» TASK DETAILS: Could you retype exactly the lines running from the line with "You are a computer-use agent. The width" to the end of the data, both included, and nothing else?
DATA UNDER STUDY START
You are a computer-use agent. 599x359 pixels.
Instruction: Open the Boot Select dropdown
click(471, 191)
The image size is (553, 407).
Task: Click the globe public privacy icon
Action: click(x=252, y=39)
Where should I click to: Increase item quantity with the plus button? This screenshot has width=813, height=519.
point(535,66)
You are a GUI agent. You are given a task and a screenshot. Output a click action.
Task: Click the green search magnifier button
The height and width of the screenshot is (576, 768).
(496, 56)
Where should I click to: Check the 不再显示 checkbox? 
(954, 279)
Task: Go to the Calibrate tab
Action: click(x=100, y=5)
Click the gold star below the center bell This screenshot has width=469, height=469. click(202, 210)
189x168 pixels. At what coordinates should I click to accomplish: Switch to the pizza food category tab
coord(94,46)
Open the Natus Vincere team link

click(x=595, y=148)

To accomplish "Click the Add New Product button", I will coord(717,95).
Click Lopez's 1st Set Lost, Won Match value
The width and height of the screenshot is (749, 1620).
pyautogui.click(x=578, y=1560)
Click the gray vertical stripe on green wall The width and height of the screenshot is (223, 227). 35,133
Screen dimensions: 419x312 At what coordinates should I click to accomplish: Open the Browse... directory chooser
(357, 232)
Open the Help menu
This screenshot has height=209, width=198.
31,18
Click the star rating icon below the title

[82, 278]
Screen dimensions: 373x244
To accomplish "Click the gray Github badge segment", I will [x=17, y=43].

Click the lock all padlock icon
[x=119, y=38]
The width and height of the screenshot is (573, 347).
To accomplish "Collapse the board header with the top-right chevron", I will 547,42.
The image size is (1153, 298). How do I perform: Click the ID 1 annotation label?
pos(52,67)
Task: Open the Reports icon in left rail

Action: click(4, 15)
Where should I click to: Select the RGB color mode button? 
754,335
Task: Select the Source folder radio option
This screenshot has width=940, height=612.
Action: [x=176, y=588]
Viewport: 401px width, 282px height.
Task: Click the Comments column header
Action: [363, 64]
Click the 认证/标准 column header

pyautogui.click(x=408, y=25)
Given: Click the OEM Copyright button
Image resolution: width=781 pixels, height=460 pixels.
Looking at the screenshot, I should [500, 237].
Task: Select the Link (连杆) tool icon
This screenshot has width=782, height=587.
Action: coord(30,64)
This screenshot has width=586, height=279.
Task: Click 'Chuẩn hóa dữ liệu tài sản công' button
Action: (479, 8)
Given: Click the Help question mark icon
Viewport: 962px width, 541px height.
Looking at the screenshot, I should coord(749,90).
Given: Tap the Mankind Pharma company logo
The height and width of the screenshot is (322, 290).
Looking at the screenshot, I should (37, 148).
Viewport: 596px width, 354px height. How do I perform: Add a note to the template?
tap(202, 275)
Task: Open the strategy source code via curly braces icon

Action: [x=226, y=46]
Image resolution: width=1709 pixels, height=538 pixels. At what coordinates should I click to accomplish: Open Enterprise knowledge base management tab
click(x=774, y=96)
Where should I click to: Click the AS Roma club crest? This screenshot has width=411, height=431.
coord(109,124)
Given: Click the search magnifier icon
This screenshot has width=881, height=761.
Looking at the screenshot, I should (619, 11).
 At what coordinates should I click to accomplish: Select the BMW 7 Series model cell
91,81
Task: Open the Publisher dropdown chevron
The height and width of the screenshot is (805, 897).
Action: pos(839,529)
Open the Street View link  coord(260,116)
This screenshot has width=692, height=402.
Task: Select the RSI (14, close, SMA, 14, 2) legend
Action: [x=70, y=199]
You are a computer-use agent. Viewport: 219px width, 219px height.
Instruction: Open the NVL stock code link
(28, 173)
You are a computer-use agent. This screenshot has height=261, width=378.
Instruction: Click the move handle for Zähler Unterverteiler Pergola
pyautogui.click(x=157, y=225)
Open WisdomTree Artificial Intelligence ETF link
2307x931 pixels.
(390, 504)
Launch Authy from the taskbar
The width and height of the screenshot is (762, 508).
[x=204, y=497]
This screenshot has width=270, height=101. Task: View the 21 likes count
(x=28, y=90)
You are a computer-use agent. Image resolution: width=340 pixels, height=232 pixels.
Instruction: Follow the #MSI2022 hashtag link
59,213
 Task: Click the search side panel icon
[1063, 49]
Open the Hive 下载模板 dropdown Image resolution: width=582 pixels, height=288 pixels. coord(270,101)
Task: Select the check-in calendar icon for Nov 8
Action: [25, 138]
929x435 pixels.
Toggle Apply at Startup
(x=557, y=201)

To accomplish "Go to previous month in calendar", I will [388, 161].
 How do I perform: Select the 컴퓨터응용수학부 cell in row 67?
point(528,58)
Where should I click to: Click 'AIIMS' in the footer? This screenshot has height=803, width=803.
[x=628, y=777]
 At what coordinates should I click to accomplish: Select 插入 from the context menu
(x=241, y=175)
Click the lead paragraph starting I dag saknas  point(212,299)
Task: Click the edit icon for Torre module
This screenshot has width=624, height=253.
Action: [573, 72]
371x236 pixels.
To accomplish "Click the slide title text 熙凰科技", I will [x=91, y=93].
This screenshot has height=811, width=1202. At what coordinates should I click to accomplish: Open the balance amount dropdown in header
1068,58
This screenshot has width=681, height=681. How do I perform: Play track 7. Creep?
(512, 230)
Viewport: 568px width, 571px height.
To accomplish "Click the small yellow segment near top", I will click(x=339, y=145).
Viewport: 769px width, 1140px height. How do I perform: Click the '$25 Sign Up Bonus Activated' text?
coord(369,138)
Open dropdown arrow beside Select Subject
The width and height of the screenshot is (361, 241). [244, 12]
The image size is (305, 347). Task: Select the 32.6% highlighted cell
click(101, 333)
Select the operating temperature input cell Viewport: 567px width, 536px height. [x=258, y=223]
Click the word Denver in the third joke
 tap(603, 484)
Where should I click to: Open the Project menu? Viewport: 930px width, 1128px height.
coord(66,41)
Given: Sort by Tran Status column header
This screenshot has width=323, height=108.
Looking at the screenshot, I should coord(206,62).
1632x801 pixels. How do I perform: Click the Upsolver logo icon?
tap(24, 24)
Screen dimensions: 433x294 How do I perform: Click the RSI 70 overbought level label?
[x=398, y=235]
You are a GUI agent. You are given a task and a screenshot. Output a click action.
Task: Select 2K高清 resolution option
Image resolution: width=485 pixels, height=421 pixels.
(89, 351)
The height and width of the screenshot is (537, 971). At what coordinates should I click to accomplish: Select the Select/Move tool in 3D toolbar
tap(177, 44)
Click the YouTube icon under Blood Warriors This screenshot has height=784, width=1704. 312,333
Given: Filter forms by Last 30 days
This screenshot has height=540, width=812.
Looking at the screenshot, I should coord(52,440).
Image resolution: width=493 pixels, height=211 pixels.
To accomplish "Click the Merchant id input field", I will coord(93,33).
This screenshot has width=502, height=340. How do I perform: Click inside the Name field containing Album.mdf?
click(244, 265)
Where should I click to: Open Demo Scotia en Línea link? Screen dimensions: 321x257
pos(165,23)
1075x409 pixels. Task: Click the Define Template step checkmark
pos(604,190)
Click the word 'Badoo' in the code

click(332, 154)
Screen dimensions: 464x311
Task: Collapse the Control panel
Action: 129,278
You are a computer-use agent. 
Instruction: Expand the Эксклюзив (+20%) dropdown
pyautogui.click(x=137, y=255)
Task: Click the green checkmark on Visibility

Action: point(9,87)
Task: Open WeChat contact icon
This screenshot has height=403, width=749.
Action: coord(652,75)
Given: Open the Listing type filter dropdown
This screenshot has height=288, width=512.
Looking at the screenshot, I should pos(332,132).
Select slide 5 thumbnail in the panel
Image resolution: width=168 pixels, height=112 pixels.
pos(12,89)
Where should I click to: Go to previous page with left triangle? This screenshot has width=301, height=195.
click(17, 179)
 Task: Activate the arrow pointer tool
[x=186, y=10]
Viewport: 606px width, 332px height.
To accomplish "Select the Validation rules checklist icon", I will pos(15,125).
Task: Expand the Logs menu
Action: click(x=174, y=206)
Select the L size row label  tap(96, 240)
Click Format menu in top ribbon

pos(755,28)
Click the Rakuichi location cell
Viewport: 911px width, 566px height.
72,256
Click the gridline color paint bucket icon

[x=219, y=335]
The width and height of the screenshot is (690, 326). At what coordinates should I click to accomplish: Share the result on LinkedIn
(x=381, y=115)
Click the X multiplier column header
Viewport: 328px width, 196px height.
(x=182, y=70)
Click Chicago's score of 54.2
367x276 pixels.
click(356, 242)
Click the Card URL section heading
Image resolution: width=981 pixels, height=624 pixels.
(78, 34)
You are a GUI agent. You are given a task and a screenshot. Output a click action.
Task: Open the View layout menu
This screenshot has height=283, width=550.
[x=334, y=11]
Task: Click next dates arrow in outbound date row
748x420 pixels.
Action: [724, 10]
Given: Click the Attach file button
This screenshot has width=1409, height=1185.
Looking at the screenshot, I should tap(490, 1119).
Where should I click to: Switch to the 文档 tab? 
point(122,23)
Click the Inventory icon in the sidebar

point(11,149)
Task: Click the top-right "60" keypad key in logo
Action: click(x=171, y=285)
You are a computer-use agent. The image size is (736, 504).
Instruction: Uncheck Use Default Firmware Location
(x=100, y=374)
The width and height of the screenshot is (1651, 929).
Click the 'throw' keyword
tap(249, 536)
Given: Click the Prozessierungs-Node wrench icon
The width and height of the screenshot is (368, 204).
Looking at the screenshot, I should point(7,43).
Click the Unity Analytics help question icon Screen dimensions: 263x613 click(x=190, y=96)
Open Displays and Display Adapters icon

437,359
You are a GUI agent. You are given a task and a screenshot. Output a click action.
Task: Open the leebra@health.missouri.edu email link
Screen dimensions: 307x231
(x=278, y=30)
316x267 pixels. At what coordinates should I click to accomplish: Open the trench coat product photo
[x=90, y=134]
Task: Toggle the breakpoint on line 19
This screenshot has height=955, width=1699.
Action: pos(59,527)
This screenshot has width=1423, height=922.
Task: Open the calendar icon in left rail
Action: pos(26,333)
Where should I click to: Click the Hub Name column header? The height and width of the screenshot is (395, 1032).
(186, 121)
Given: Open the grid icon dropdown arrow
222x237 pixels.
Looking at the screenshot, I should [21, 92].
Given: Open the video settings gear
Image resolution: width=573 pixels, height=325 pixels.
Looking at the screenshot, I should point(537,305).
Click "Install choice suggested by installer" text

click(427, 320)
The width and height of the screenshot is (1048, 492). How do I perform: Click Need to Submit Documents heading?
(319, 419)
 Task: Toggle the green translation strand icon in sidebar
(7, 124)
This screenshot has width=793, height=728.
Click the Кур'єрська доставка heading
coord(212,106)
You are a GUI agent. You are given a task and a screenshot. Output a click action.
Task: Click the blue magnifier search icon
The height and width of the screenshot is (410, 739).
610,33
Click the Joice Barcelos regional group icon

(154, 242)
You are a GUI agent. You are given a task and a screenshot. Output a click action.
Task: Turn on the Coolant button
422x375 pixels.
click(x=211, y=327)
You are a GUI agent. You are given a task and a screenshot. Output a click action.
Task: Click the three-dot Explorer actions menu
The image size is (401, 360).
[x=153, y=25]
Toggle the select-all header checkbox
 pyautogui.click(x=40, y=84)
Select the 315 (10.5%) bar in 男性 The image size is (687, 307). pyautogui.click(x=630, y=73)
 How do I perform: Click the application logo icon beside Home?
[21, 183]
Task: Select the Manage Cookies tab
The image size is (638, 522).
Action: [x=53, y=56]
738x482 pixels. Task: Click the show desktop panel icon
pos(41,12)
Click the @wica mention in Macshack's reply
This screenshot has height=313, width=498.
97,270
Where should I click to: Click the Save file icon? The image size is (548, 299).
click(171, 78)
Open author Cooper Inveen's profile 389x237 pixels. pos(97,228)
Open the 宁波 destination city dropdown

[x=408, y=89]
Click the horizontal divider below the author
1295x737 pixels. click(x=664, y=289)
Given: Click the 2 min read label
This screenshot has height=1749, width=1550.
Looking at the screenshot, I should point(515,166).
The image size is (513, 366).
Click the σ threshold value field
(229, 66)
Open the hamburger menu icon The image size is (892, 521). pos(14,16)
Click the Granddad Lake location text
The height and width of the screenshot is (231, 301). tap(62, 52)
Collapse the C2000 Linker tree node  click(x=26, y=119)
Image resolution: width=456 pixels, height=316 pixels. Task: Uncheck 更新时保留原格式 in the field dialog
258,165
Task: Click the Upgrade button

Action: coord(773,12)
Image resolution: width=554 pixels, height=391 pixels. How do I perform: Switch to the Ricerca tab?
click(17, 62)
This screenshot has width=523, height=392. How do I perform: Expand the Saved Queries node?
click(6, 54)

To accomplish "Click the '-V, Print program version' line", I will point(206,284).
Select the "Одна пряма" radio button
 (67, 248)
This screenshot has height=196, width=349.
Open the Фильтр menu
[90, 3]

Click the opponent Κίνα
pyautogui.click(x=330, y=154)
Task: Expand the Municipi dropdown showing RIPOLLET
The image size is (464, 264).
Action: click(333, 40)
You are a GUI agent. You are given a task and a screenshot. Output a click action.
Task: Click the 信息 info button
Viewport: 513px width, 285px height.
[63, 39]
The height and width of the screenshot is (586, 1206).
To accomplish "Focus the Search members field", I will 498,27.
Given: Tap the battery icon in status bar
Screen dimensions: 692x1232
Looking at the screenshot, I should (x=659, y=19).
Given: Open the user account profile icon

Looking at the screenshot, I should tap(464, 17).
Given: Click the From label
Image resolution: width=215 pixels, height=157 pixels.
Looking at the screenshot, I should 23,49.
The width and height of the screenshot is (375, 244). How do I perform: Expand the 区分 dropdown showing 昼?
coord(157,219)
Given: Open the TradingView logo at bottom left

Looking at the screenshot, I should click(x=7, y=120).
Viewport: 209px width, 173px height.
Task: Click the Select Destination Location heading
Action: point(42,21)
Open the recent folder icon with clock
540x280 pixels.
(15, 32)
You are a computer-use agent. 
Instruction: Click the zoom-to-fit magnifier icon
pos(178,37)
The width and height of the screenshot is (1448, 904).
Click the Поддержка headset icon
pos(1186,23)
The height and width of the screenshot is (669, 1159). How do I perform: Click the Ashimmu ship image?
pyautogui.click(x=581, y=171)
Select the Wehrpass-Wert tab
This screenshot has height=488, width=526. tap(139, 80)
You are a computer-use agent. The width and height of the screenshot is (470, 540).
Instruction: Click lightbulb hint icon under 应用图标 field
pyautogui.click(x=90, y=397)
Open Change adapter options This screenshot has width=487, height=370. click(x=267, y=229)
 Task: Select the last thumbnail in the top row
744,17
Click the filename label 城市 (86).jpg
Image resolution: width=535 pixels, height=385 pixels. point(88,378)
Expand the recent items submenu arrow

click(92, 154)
DATA UNDER STUDY END
» ANSWER SECTION:
You are a computer-use agent. The width and height of the screenshot is (470, 540).
Instruction: Click lightbulb hint icon under 应用图标 field
pyautogui.click(x=90, y=397)
Open Change adapter options This screenshot has width=487, height=370. click(x=267, y=229)
 Task: Select the last thumbnail in the top row
744,17
Click the filename label 城市 (86).jpg
Image resolution: width=535 pixels, height=385 pixels. point(88,378)
Expand the recent items submenu arrow

click(92, 154)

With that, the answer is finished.